Ubongo Interactive Cartoons

Ubongo, based in Dar Es Salaam Tanzania, create an edu-cartoon watched by over 1.4 million Tanzanians on free to air national television. Children watching the Saturday morning shows are invited to interact through SMS on basic mobile phones. The talking / rapping Giraffe will phone the child and ask a series of maths questions. If you get five questions right in a row you get to hear the Giraffe sing an (educational) song. This is a good example of an implementation of Gamification in Education. We can breakdown why this ‘edutainment’ episode produced by Ubongo  is so effective based on the Neuroscience research by Bristol university on risk and variable rewards. If the child is hoping to hear a song from the giraffe they are already receiving a Dopamine (happy chemical) hit. As this keeps them attentive and focused, it is an ideal teaching moment. If they do get to hear a song they receive another hit of Dopamine.

Another example from Ubongo is this ten minute educational video about adding decimal numbers. The gamification technique of story-telling and narrative tension is effective in engaging someone to watch the whole 10 minutes. If this was a Khan Academy style educational video the viewer would not have been enticed to keep watching just to see how the story ends. There is even a plot twist involving knots that added an element of surprise and denouement. With maths exercises, repetition is the key to embedding these concepts so wrapping a story and characters around basic problems is an effective way of using repetition without boredom.

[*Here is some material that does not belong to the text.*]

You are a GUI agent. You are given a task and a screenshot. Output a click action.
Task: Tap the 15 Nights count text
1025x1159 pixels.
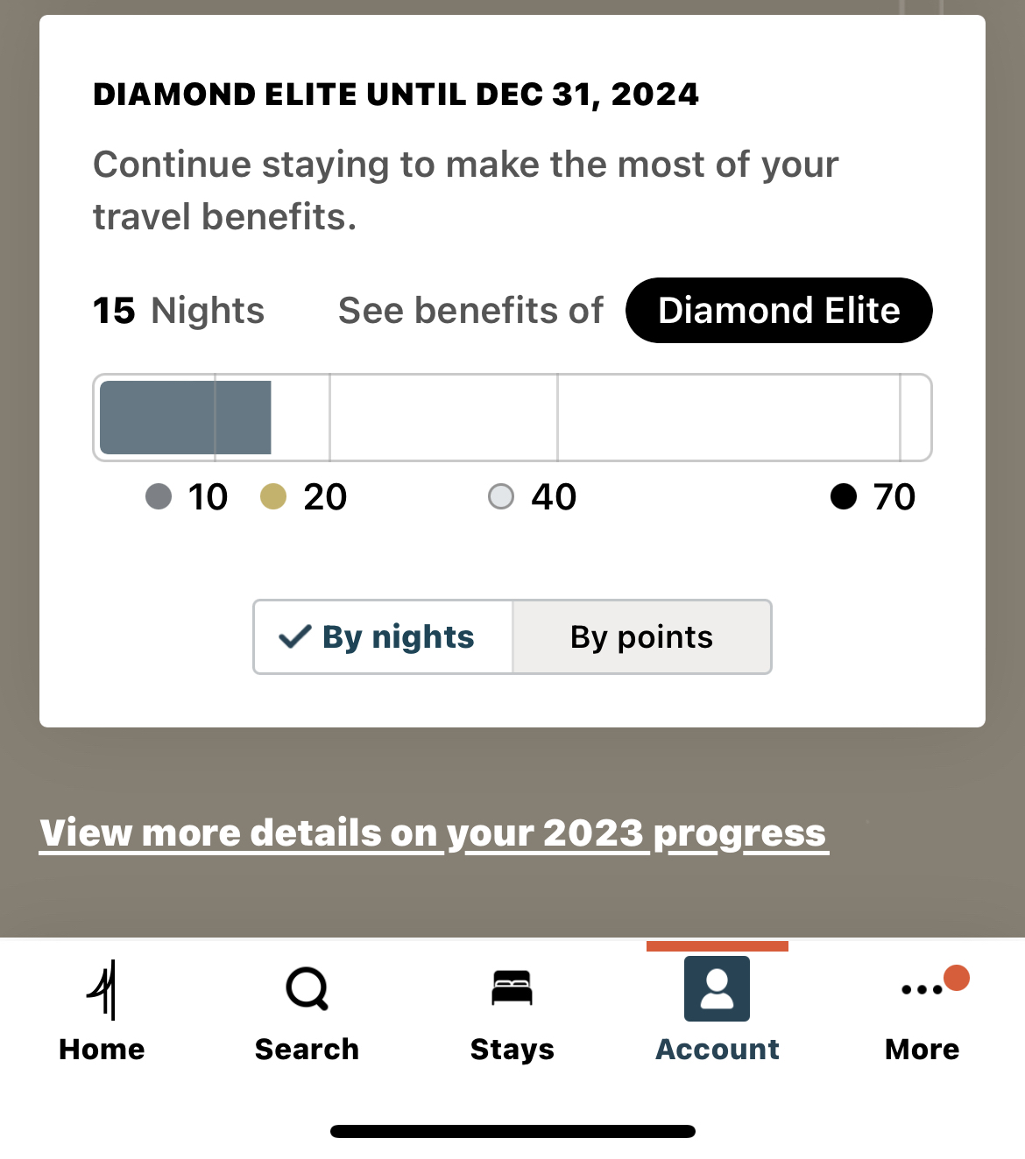179,311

Ubongo Kids Clubs, which are now being trialled in north Tanzania, are community-based groups of children invited to watch the Ubongo episodes together and complete worksheets. This is being accomplished through the re-use of existing community spaces set up for watching sports events. Even the most remote villages in Tanzania will  have a communal large screen television set up in a Cafe ready for public viewing of football games. The off-peak times at these community centres is being re-purposed into group learning using Ubongo edutainment. This peer learning with minimal supervision is similar to Sugata Mitra’s work with self-organised learning environments, which is being used successfully around the world.